Principle:Alibaba MNN Weight Quantization
| Field | Value |
|---|---|
| Principle Name | Weight_Quantization |
| Topic | Model_Compression |
| Workflow | Model_Compression |
| Description | Reducing model size by quantizing weight parameters to lower bit-widths |
| Last Updated | 2026-02-10 14:00 GMT |
Overview
Weight quantization is the most widely used post-training compression technique in MNN. It reduces model size by representing floating-point weight parameters with fewer bits (2-8 bits) while preserving the model's inference behavior. Unlike full-graph quantization, weight quantization only compresses the weight storage -- activations remain in floating-point during inference unless dynamic quantization is separately enabled.

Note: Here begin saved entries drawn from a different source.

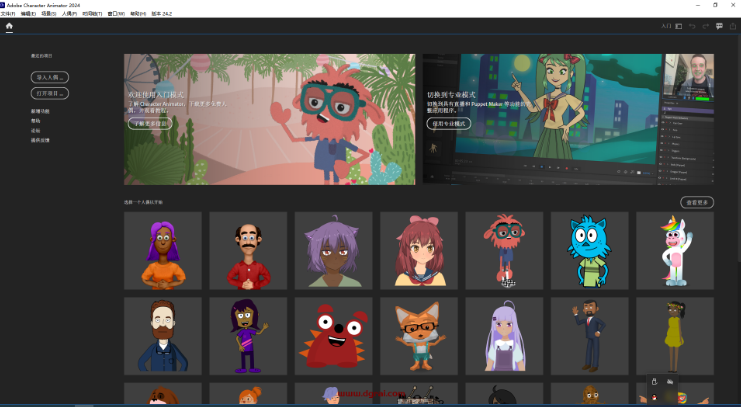Click the Home icon in top bar
Image resolution: width=741 pixels, height=407 pixels.
click(9, 27)
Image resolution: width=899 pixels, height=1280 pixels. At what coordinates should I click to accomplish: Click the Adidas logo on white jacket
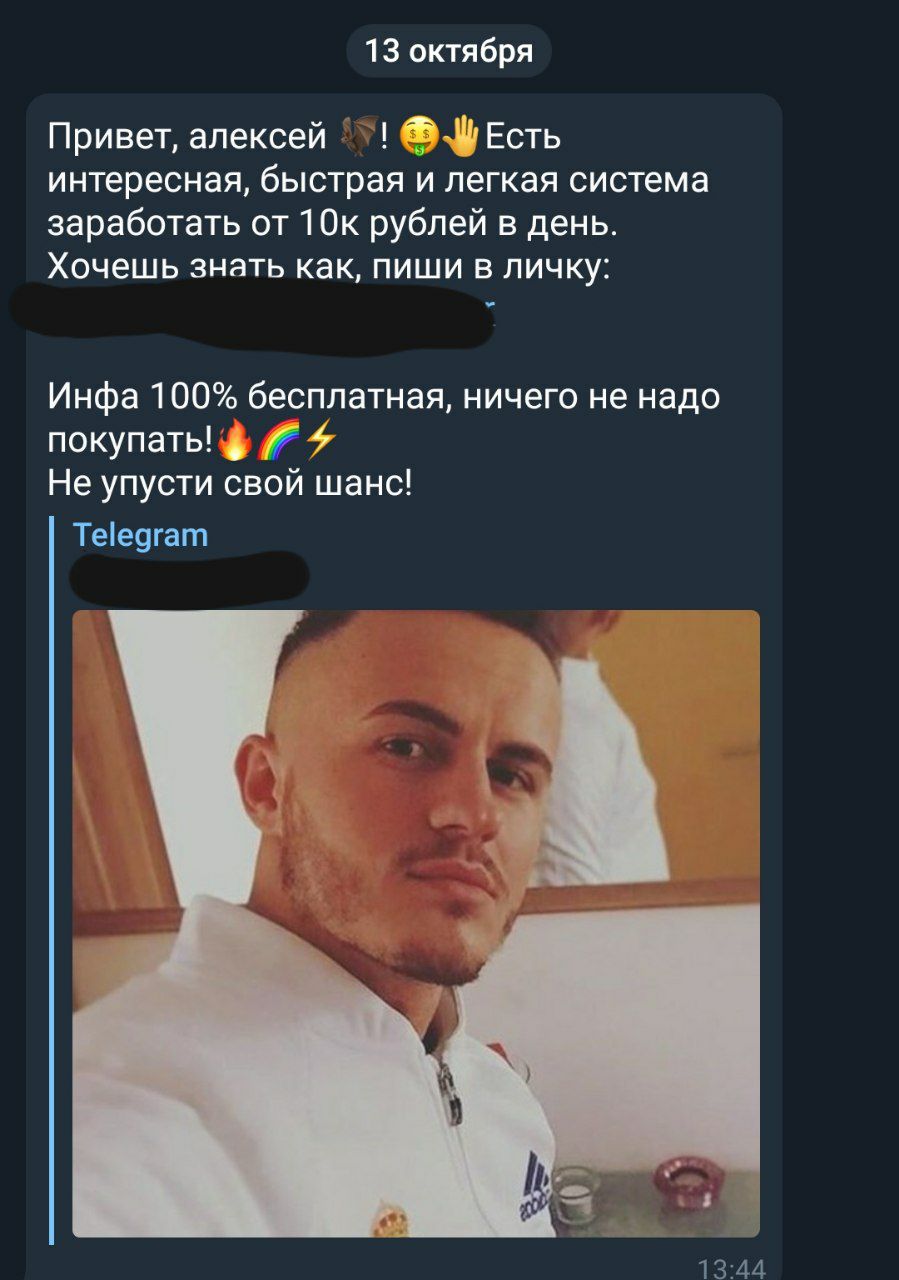point(536,1185)
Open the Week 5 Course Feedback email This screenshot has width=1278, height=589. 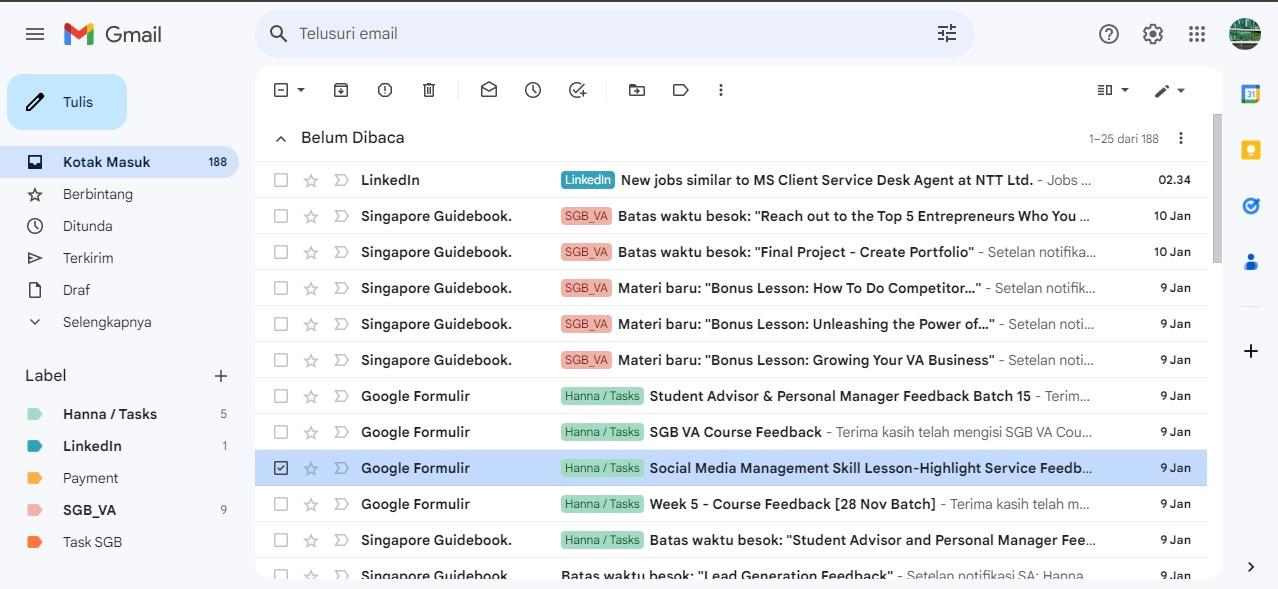(x=792, y=504)
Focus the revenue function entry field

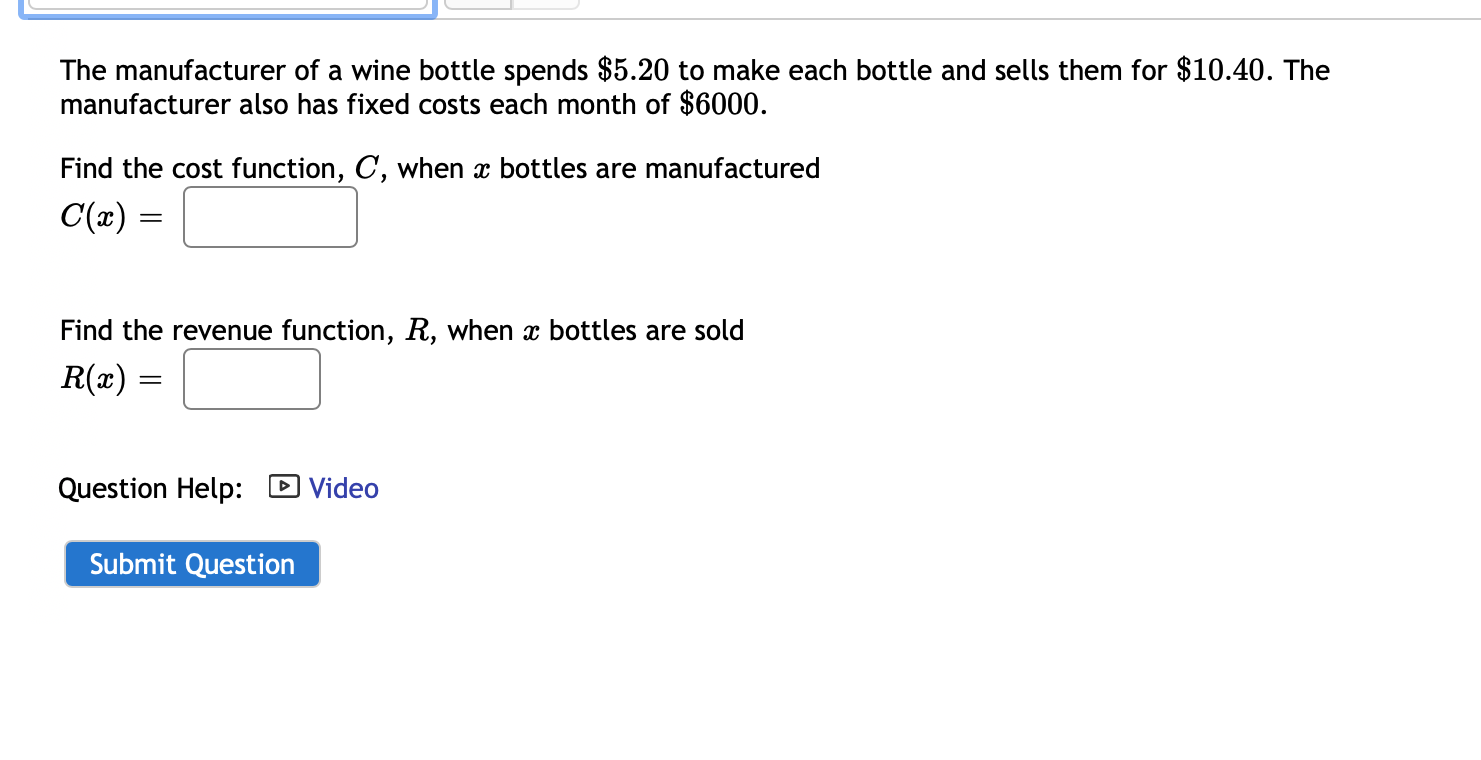(x=251, y=378)
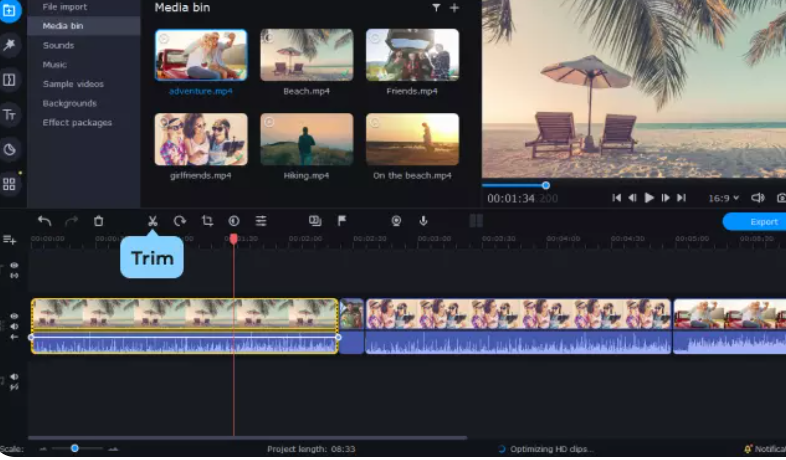Open clip properties sliders icon
Screen dimensions: 786x460
point(261,221)
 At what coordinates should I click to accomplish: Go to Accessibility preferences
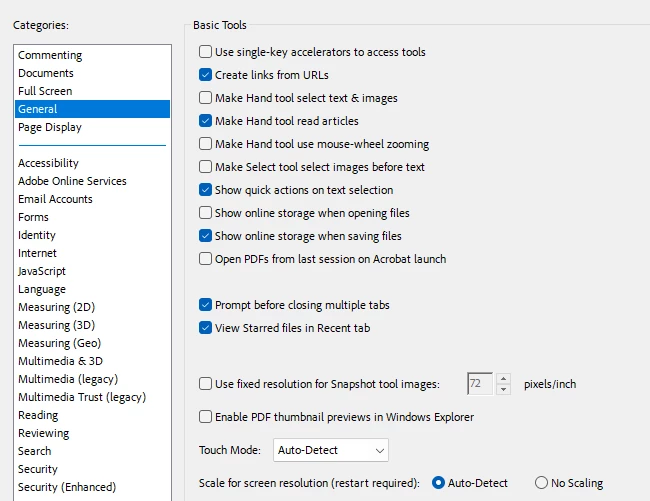(48, 163)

This approach is attractive because it requires no calibration data, operates as a single-command transformation, and achieves 75-87% model size reduction depending on the target bit-width.
Theoretical Foundation
Uniform Quantization
The core operation maps a continuous floating-point weight value to a discrete integer representation within a fixed range. For a given bit-width b, the quantization formula is:
quantized = round(clip(w / scale + zero_point, 0, 2^b - 1))
Where:
- w is the original floating-point weight value
- scale is the quantization step size, computed as
(max_w - min_w) / (2^b - 1) - zero_point is the integer value that maps to floating-point zero
- b is the target bit-width (2, 4, 8, etc.)
Dequantization reconstructs an approximation of the original weight:
w_approx = (quantized - zero_point) * scale
Symmetric vs. Asymmetric Quantization
MNN supports two quantization schemes:
- Symmetric quantization (default) -- The zero point is fixed at 0, and the scale is determined by the maximum absolute value of the weight tensor:
scale = max(|w|) / (2^(b-1) - 1). This is simpler and compatible with older MNN versions. - Asymmetric quantization (
--weightQuantAsymmetric) -- Both scale and zero point are computed to minimize the quantization range. This can improve accuracy for weight distributions that are not centered around zero, but requires a newer MNN runtime.
Block-Wise Quantization
Rather than computing a single scale and zero point per output channel (channel-wise quantization), block-wise quantization divides each weight channel into fixed-size blocks and computes separate quantization parameters for each block. This increases the model size slightly (due to additional scale/zero-point storage) but significantly improves accuracy by allowing finer-grained representation.
- Channel-wise (
--weightQuantBlock -1, default) -- One scale per output channel. - Block-wise (
--weightQuantBlock 32-256) -- One scale per block of weights. Smaller blocks yield higher accuracy but larger overhead. Recommended range: 32 to 128.
HQQ (Half-Quadratic Quantization)
HQQ is an advanced quantization method that optimizes the quantization grid to minimize the reconstruction error. Instead of using simple min/max statistics, HQQ formulates quantization as an optimization problem and iteratively refines the scale and zero-point parameters. This approach:
- Increases quantization time compared to standard methods
- Generally improves accuracy, particularly at lower bit-widths (4-bit and below)
- Requires asymmetric quantization (automatically enabled when
--hqqis set)
Bit-Width Selection
The choice of bit-width determines the compression-accuracy trade-off:
- 8-bit -- Safe for virtually all models. ~75% size reduction. Minimal accuracy degradation.
- 4-bit -- Effective for large models (LLMs, large CNNs). ~87.5% size reduction. Noticeable accuracy loss for small models; block-wise quantization and HQQ strongly recommended.
- 2-bit -- Only suitable for very large models with extreme parameter redundancy. ~93.75% size reduction. Significant accuracy loss.
Relationship to Other Principles
- Compression_Tool_Setup -- The
MNNConverttool that implements weight quantization must first be built. - Compression_Strategy_Selection -- Weight quantization is one option within the broader strategy decision framework.
- Dynamic_Quantization -- Enables runtime speed improvements for weight-quantized models.
- Compression_Validation -- Validates that the quantized model meets accuracy requirements.